◆ Source data ◆
+-------+

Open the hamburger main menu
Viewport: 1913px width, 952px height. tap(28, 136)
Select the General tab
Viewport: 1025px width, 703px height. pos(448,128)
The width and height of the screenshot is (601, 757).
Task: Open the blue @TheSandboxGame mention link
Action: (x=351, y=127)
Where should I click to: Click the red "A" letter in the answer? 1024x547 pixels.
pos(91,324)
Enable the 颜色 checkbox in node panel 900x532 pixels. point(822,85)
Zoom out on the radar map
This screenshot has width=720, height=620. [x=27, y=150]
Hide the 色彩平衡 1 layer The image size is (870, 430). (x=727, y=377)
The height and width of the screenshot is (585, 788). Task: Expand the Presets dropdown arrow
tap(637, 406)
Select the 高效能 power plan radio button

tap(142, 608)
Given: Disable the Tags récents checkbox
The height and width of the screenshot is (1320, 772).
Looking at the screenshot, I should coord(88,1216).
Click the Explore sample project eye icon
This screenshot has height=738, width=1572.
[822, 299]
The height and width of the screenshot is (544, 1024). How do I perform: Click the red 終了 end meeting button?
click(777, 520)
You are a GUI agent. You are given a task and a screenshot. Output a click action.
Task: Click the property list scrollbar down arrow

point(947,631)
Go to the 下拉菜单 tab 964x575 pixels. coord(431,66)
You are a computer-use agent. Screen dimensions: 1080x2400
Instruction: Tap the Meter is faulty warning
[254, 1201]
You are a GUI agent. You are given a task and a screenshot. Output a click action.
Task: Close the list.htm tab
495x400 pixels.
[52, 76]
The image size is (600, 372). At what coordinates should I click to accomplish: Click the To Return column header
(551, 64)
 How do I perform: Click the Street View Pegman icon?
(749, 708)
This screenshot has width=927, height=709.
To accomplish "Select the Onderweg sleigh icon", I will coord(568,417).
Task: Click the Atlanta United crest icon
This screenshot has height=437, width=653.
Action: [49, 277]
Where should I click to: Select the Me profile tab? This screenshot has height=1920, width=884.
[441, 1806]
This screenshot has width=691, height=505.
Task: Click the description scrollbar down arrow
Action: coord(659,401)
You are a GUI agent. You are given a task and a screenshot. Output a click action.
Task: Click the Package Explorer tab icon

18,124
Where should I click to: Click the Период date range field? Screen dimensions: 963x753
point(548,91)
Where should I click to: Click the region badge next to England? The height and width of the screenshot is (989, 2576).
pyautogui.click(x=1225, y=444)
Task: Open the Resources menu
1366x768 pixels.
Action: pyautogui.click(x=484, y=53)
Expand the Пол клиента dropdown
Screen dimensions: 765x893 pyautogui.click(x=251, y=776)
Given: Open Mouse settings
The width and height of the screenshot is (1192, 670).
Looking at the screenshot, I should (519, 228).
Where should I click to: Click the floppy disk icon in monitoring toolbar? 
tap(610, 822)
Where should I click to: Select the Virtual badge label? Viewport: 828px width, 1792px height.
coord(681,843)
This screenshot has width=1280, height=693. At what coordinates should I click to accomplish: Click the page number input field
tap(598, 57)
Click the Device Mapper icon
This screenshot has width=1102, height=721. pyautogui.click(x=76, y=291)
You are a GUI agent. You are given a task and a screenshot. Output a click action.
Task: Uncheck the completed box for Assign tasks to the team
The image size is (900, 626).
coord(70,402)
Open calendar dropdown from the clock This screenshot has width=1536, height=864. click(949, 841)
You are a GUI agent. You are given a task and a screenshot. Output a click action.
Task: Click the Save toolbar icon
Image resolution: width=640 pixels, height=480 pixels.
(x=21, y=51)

+-------+

◆ Aim of the task ◆
Everything from the line containing "Task: Click the Save toolbar icon" through the last line of the records must be given again exactly; leave out all other lines.

◆ Task response ◆
Task: Click the Save toolbar icon
Image resolution: width=640 pixels, height=480 pixels.
(x=21, y=51)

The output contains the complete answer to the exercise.